There are a variety of routes to prepare CNFs and these determine the fibril size and the affinity between fibrils, which ultimately influence the stiffness and strength of the films comprised of CNFs and partially contribute to the variation of mechanical properties reported in different studies. The thickness of the CNF films manufactured through dish drying, oven drying, or filtration is limited due to large stresses that develop during the drying process. The maximum thicknesses of neat films reported to date is 80 µm for films comprised of microfibrillated cellulose (Henriksson et al. 2008) and 70 µm for films comprised of CNFs (Baez et al. 2014). For low volume fractions of CNFs (< 1 wt%) large residual stresses develop during drying. For higher volume fractions of CNFs, fiber agglomeration and the formation of networks often prevent uniform drying. Thus, control of the water removal process and resulting residual stresses are critical in order to realize bulk neat cellulose materials comprised of CNFs, especially when the thickness exceeds approximately 70 µm.

3D printing is a technique that has the potential to reduce overall drying times and residual stresses because a single printed layer has a high surface area-to-volume ratio and thicker materials can be built up layer-by-layer. To additively manufacture bulk CNF materials, there is a need to first understand the mechanics of individual printed layers and materials comprised of a small number of stacked printed layers. The objectives of this work are to: (1) print CNF thin films with high specific stiffness and strength, comparable with properties obtained in thin films prepared via conventional drying techniques, and (2) to investigate the role of printing conditions on the printed geometry and process performance. Specifically, this paper reports printing of an aqueous cellulose nanofibril suspension and demonstrates repeatable printing of films with high Young’s modulus and moderate tensile strength, uniform mechanical properties across the printed specimens, and thicknesses greater than 60 µm.

Methods

Cellulose nanofibrils

CNFs with diameters of approximately 10 nm and aspect ratios > 100 are produced at the USDA Forest Products Laboratory via a modified procedure from Saito et al. that uses TEMPO (2,2,6,6-tetramethylpiperidine-1-oxly-radical) pretreatment (Saito et al. 2007; Reiner and Rudie 2013). The TEMPO pretreatment reduces the required energy, carboxylates the cellulose fibers, and increases water absorption (Pääkkö et al. 2007; Saito et al. 2007). Commercial machine-dried bleached eucalyptus kraft pulp is used as source material and repulped at 8% solids for 1 h. The resulting pulp is then diluted to 2% solids and treated for 12 h at room temperature with 2 wt% NaClO₂, pH 2. Following this, the pulp is washed, filtered, and phosphate buffered for 1 h at pH 12 before TEMPO and NaClO₂ are added. The pH of the final solution is adjusted to pH 7 using phosphoric acid and NaOH at 60 °C for 3 days. After the pH adjustment the solution is filtered and washed.
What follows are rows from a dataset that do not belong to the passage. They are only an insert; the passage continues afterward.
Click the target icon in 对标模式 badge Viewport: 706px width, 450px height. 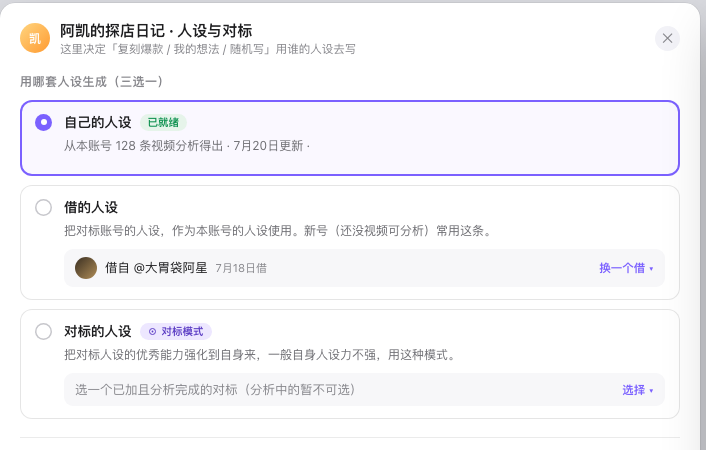pos(152,332)
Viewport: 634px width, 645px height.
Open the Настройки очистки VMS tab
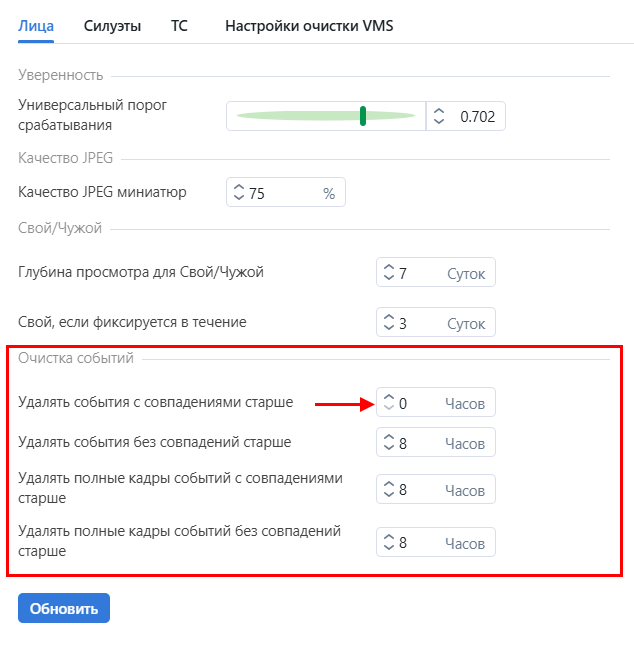tap(308, 26)
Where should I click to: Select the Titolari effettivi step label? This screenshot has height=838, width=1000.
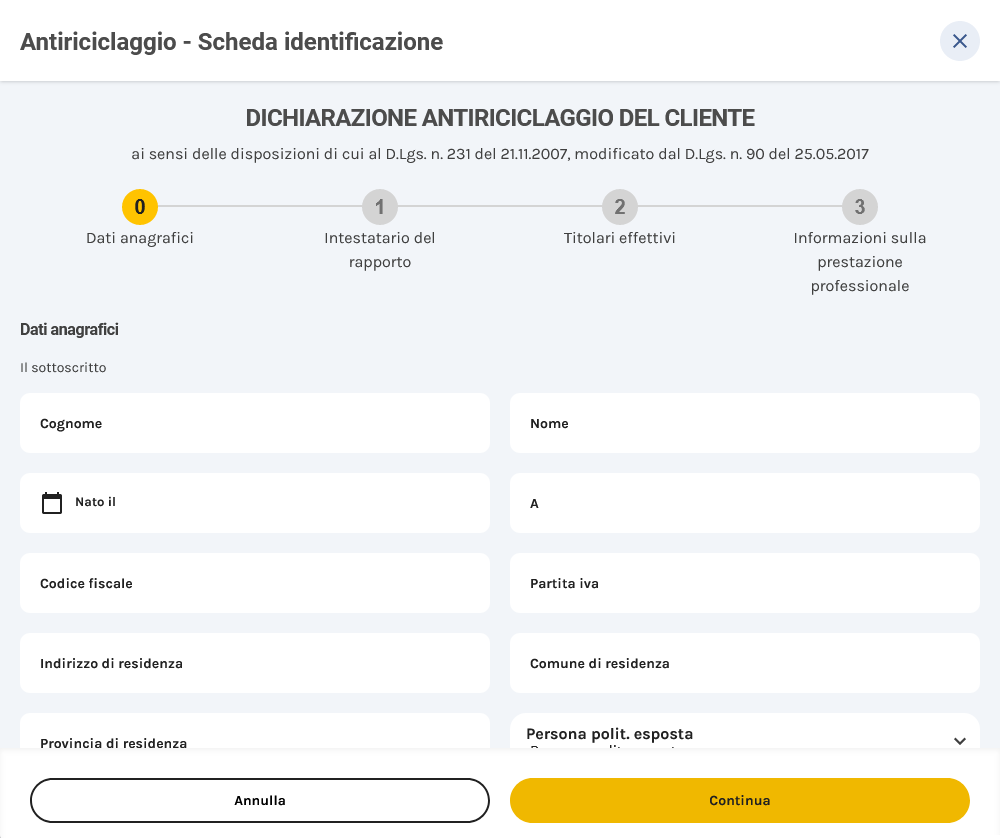618,238
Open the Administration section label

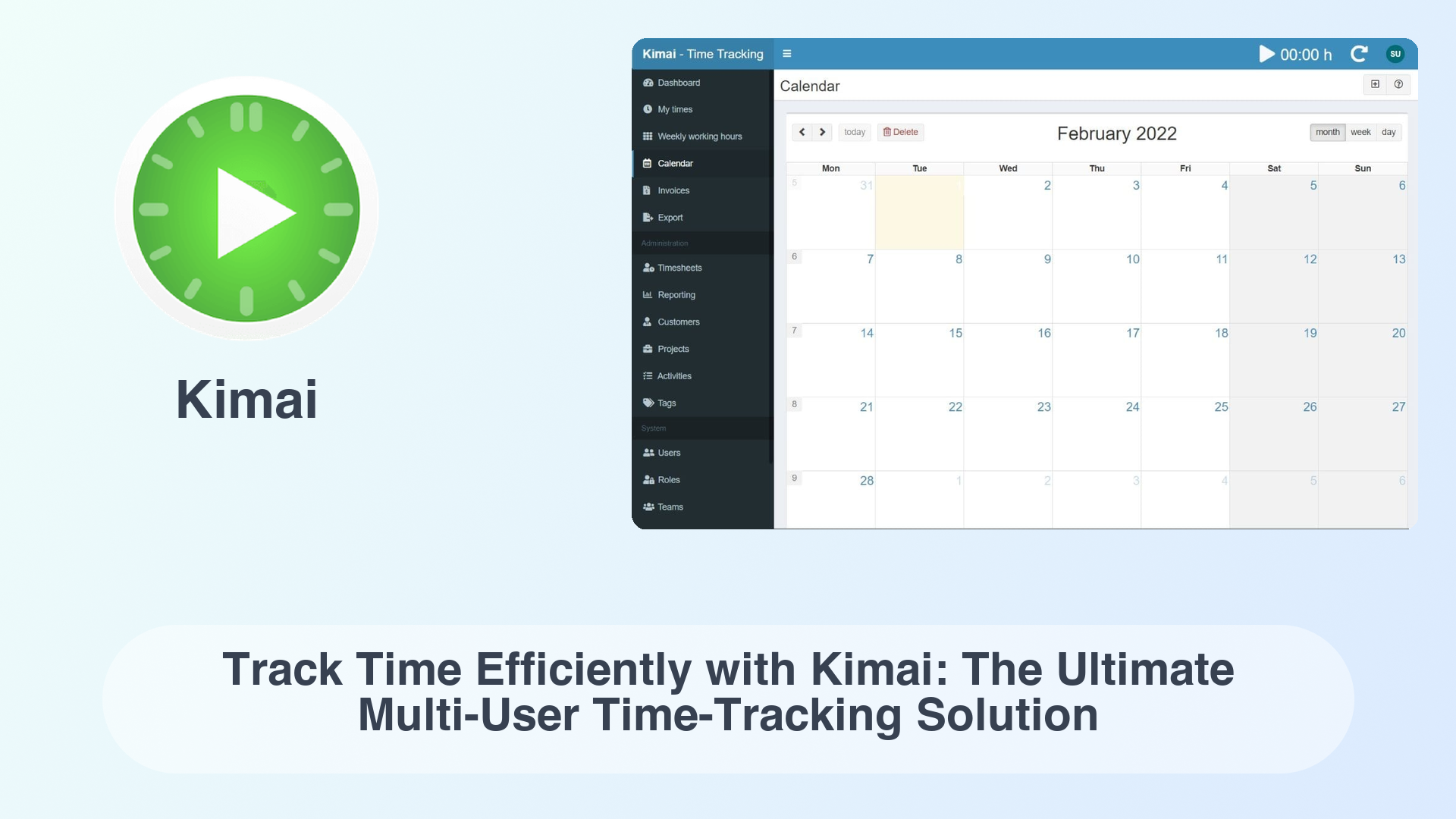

Then, the solution is diluted, refined, and passed through a homogenizer which breaks apart entangled fibrils and improves optical clarity. The resulting solution is gelatinous with 0.91 wt% CNFs and a charge content of 1.52 mmol-COONa/g dry CNF. This process has a high yield, with 50% fibrils forming a gel at 0.5–1.0% solids (Qing et al. 2013). The morphology of TEMPO CNFs made via the process used here has been previously characterized by several researchers, e.g. Isogai et al. (2011) and Isogai and Bergstrom (2018). Uniformity of these CNFs is a primary factor in the popularity of the TEMPO process.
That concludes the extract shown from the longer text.